Indians are holidaying lavishly now, spending more on five-star hotels and booking business-class seats as the country emerges from the coronavirus pandemic that restricted travel for two years, according to the South Asian nation’s second-largest online travel agency.
“People are living their lives and splurging on travel,” Prashant Pitti, co-founder of EaseMyTrip, said in an interview with Bloomberg Television on Monday. “It’s a shift which is happening for good, for long-term.”
More and more Indians are taking to the skies as travel curbs ease and the country opens up international travel, with pent-demand driving travel needs for millions of stuck at home. India, the world’s fastest-growing major aviation market before the pandemic, expects local traffic to exceed pre-pandemic levels of 415,000 daily fliers within a year. Indian airlines are also adding capacity to capture the revival in demand as international flights resumed from Sunday.

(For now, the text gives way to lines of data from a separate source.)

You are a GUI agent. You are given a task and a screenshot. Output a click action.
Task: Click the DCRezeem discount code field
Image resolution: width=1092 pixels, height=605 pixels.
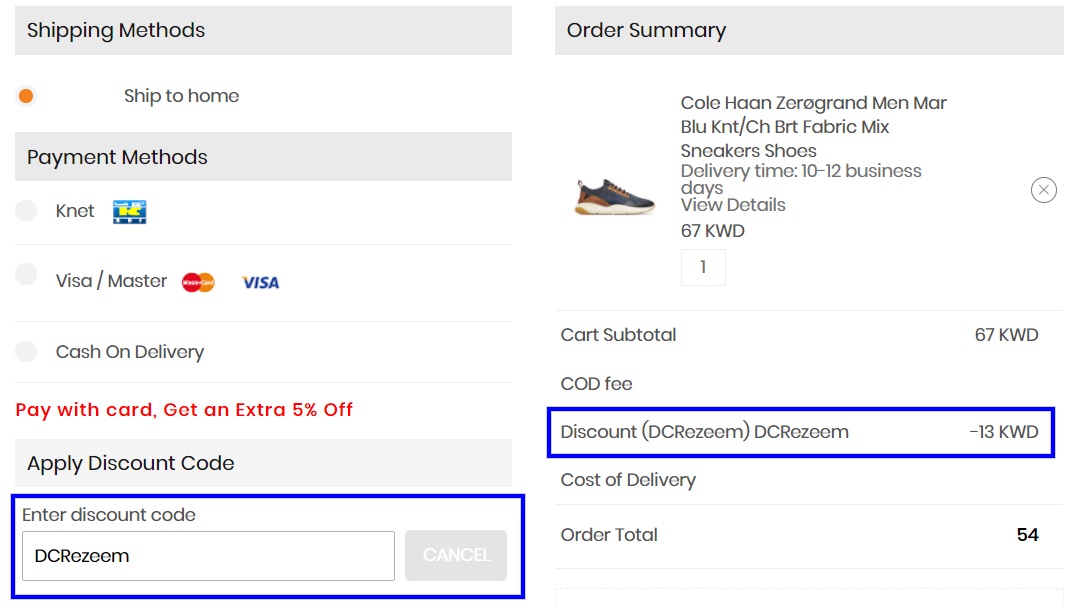[207, 555]
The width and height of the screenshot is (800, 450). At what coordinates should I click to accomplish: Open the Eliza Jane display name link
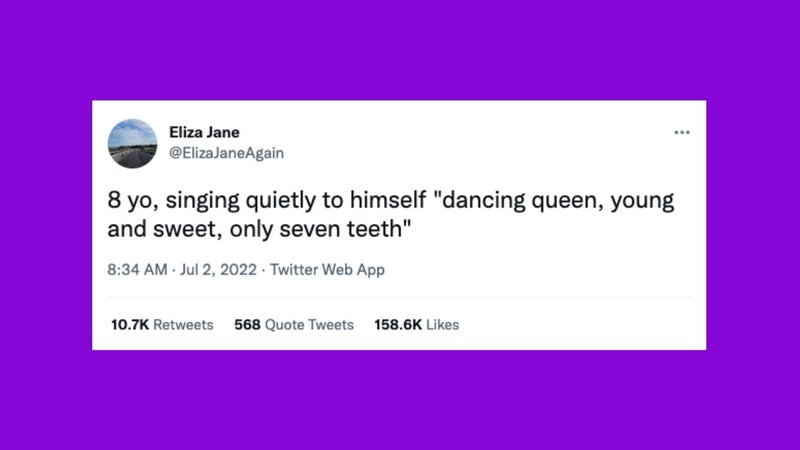(205, 133)
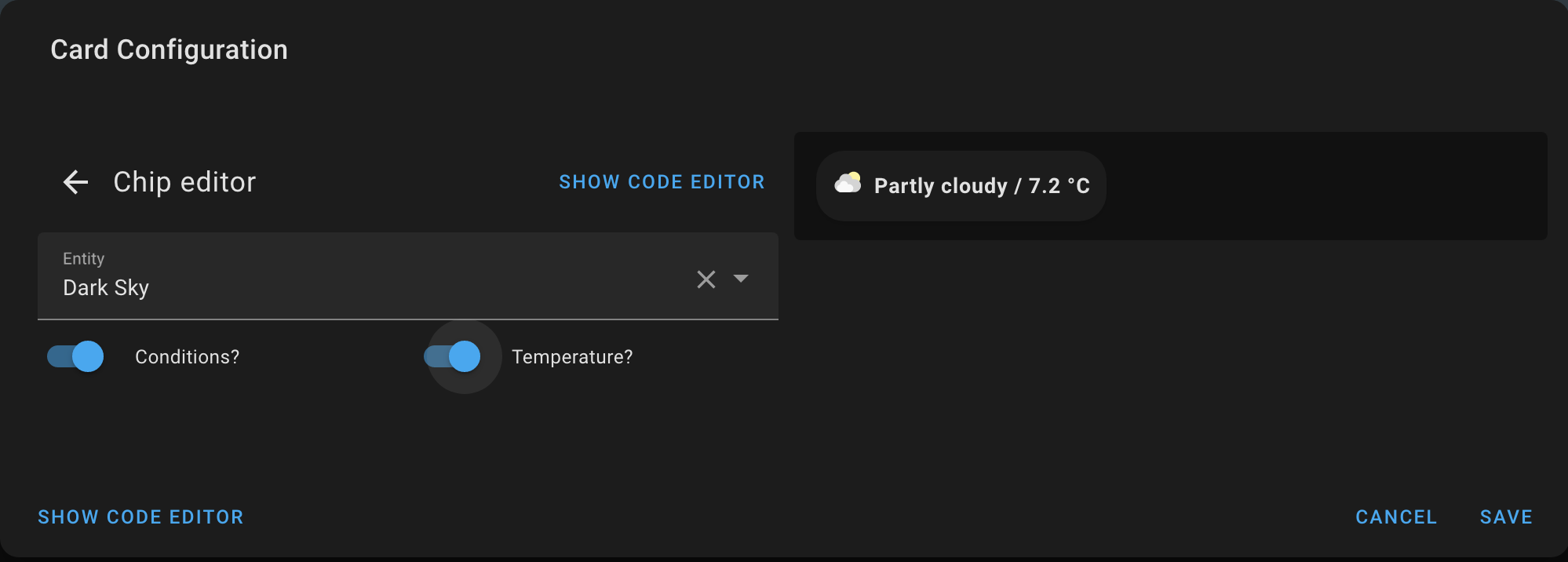Click the dropdown caret next to Dark Sky
This screenshot has width=1568, height=562.
point(741,279)
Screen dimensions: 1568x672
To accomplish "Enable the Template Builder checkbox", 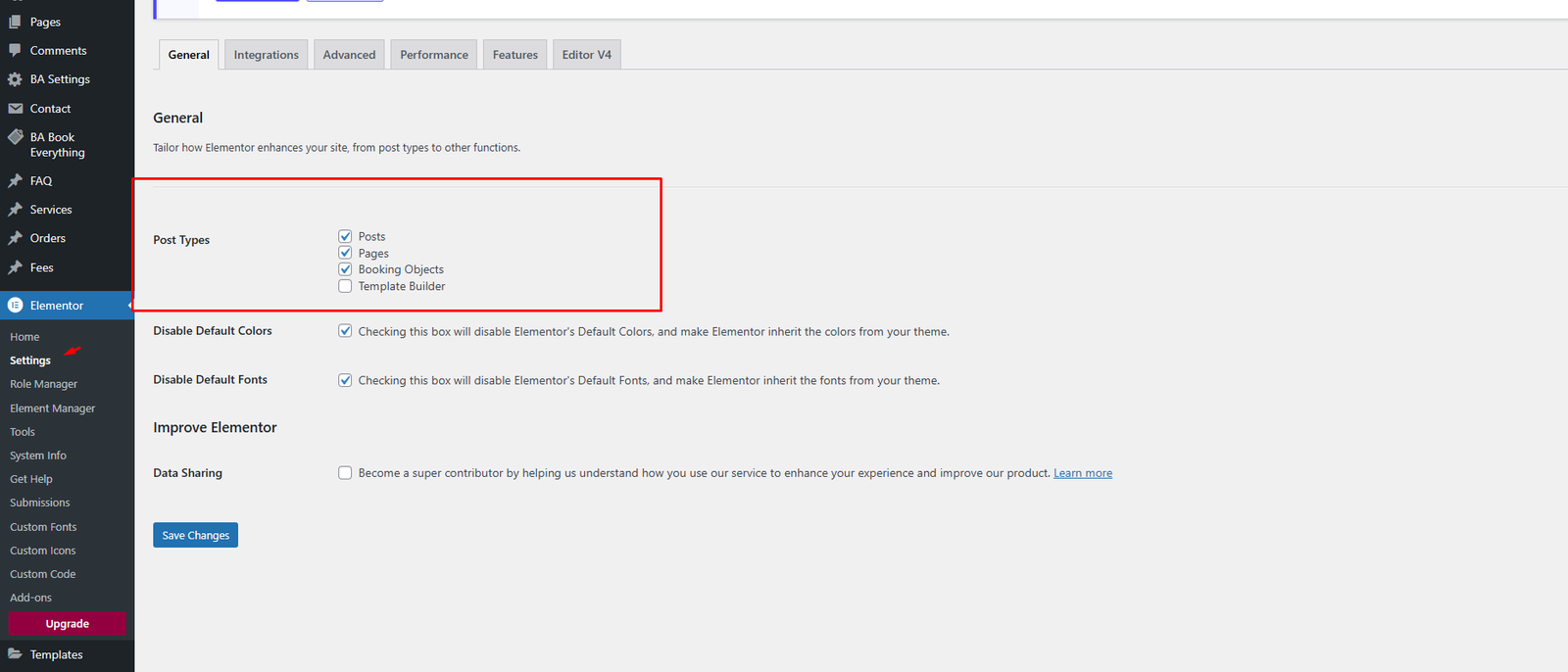I will tap(345, 286).
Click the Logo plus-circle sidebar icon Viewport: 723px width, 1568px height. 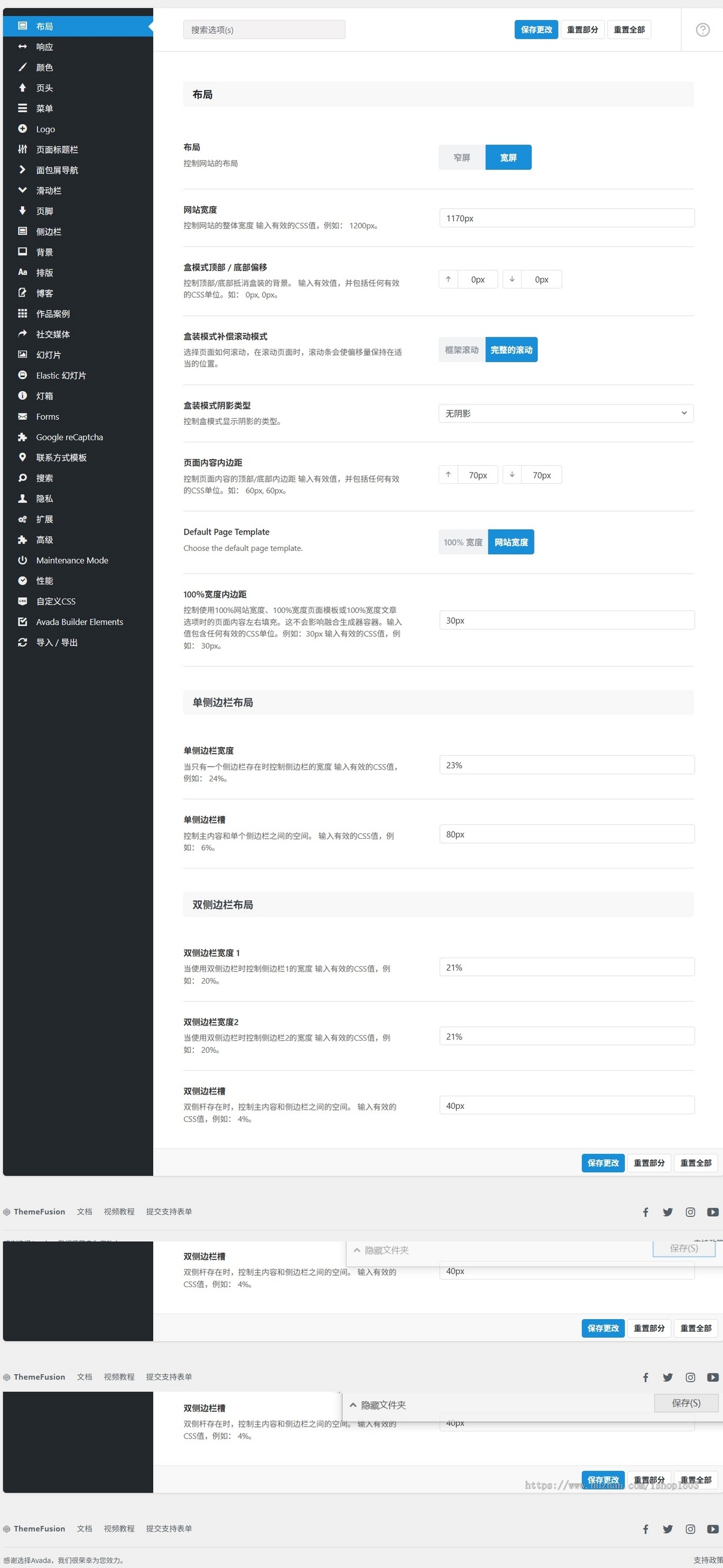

Bookings for business class seats on flights and five-star hotels have already doubled compared to pre-pandemic numbers as a percentage of total reservations, Pitti said. Indians are now planning holidays of 4.7 days on average, compared to 3.2 days before Covid, he said. Operated by Easy Trip Planners Ltd., EaseMyTrip offers online bookings for flights, trains, hotels, buses and cabs.
EaseMyTrip, which sold shares to the public last year, will continue to grow profitably, Pitti said. The company’s net income probably surpassed 9 billion rupees ($ 118 million) for the year ending March 31, jumping from 6.1 billion rupees ($ 80 million) previous year, he said.
While airfares have jumped “quite dramatically” in the last few weeks as carriers tried to offset a rise in oil prices, the increase will be short-lived, Pitti said.
“India is looking great, in lines to recover very rapidly from the onslaught which we have all been through in the last two years,” he said. “The pent-up demand won’t shorten for the next couple of years.”